SageMaker overview
Amazon SageMaker offers ML functionalities that cover the entire ML lifecycle, spanning from initial experimentation to production deployment and ongoing monitoring. It caters to various roles, such as data scientists, data analysts, and MLOps engineers. The following diagram showcases the key SageMaker features that support the complete data science journey for different personas:
Figure 8.1: SageMaker capabilities
Within SageMaker, data scientists have access to an array of features and services to support different ML tasks. These include Studio notebooks for model building, Data Wrangler for visual data preparation, the Processing service for large-scale data processing and transformation, the Training service, the Tuning service for model tuning, and the Hosting service for model hosting. With these tools, data scientists can handle various ML responsibilities, such as data preparation, model building and training, model tuning, and conducting model integration testing.
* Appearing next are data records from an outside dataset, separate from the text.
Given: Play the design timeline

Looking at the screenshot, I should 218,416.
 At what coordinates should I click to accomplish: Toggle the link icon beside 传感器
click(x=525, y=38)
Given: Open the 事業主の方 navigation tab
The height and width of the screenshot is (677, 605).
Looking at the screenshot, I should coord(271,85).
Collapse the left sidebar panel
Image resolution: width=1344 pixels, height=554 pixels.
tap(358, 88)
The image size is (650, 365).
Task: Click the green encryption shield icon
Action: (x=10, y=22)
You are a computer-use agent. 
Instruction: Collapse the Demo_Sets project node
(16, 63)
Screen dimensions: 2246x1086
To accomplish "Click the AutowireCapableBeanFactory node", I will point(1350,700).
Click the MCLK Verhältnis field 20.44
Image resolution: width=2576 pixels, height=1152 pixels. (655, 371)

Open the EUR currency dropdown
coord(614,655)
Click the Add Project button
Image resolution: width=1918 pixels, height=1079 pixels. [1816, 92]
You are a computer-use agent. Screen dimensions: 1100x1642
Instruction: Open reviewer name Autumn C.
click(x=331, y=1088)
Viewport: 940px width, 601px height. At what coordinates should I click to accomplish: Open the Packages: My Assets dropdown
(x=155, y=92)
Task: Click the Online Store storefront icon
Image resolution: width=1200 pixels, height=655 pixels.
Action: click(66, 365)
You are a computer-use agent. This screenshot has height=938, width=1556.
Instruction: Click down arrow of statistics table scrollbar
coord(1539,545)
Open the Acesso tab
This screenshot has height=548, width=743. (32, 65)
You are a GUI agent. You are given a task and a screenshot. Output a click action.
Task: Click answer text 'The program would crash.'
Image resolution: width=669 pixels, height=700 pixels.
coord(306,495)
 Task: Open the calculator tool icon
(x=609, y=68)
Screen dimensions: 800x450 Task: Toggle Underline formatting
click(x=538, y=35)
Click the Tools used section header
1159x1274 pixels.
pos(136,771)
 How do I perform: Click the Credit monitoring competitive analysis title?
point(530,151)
On the other hand, data analysts can utilize SageMaker Canvas, a user-friendly model-building service that requires little to no coding. This visual interface empowers analysts to train models effortlessly. Additionally, they can use Studio notebooks for lightweight data analysis and processing.
MLOps engineers play a crucial role in managing and governing the ML environment. They are responsible for automating ML workflows and can leverage SageMaker Pipelines, Model Registry, and endpoint monitoring to achieve this. Furthermore, MLOps engineers configure the processing, training, and hosting infrastructure to ensure smooth operations for both interactive usage by data scientists and automated operations.
In this chapter, our focus will center on data science environments catered specifically to data scientists. Subsequently, in the following chapter, we will delve into the administration, governance, and automation of ML infrastructure.